4. Op grond van artikel 42, eerste lid, van de Vreemdelingenwet 2000 (Vw) moet verweerder binnen zes maanden na ontvangst van de aanvraag beslissen.
5. Eisers hebben op 15 januari 2020 een aanvraag tot het verlenen van een verblijfsvergunning asiel ingediend. Bij beschikking van 22 maart 2021 heeft verweerder de aanvragen van eisers afgewezen. Het beroep tegen dit besluit is door deze rechtbank, zittingsplaats Utrecht, op 29 april 2021 ongegrond verklaard. Hiertegen hebben eisers hoger beroep ingesteld bij de ABRvS.
6. De ABRvS heeft het hoger beroep van eisers in de uitspraak van 1 februari 2022 gegrond verklaard en de besluiten van 22 maart 2021 vernietigd. De ABRvS heeft bepaald dat verweerder opnieuw op de aanvragen van eisers moet beslissen, waarbij aan verweerder geen beslistermijn is opgelegd.
7. Uit de uitspraken van de Afdeling bestuursrechtspraak van de Raad van State (Afdeling) van onder andere 17 september 2014 (ECLI:NL:RVS:2014:3442) en 16 maart 2018 (ECLI:NL:RVS:2018:922) volgt dat, indien na vernietiging door de rechter geen termijn voor het nemen van een nieuw besluit is gesteld, het bestuursorgaan in beginsel dient te beslissen binnen dezelfde termijn als de termijn die gold voor het vernietigde besluit. De nieuwe beslistermijn bedroeg in dit geval, zoals volgt uit artikel 42, eerste lid, Vw, zes maanden na de bekendmaking van de uitspraak van de ABRvS. Hieruit volgt dat verweerder uiterlijk op 1 augustus 2022 een nieuw besluit had moeten nemen op de aanvraag van eisers.
8. Eisers hebben verweerder op 30 juni 2022 in gebreke gesteld. Op het moment van de ingebrekestelling was de beslistermijn nog niet verstreken, zodat de ingebrekestelling prematuur is. Dit betekent dat in dit geval niet is voldaan aan de voorwaarden voor het instellen van beroep.

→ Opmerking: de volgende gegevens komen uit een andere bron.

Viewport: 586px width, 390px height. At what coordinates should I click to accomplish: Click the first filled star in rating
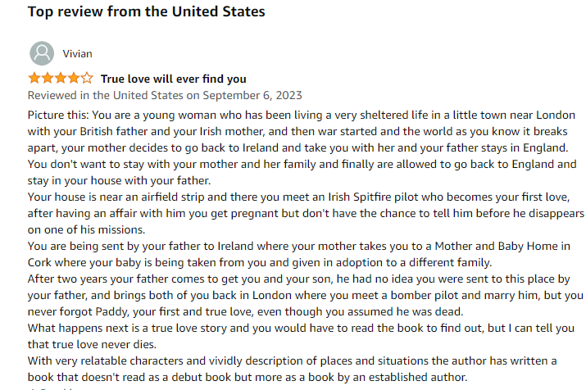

9. Het beroep is, gelet op het voorgaande, kennelijk niet-ontvankelijk.
10. Voor een proceskostenvergoeding bestaat geen aanleiding.

Beslissing

De rechtbank verklaart het beroep niet-ontvankelijk.
Deze uitspraak is gedaan door mr. C.H. de Groot, rechter, in aanwezigheid van N.G. Fuller, griffier en openbaar gemaakt door middel van geanonimiseerde publicatie op rechtspraak.nl.
De uitspraak is uitgesproken in het openbaar en bekendgemaakt op:
Bent u het niet eens met deze uitspraak?
Als u het niet eens bent met deze uitspraak, kunt u een brief sturen naar de rechtbank waarin u uitlegt waarom u het er niet mee eens bent. Dit heet een verzetschrift. U moet dit verzetschrift indienen binnen 6 weken na de dag waarop deze uitspraak is verzonden. U ziet deze datum hierboven. Als u graag een zitting wilt waarin u uw verzetschrift kunt toelichten, kunt u dit in uw verzetschrift vermelden.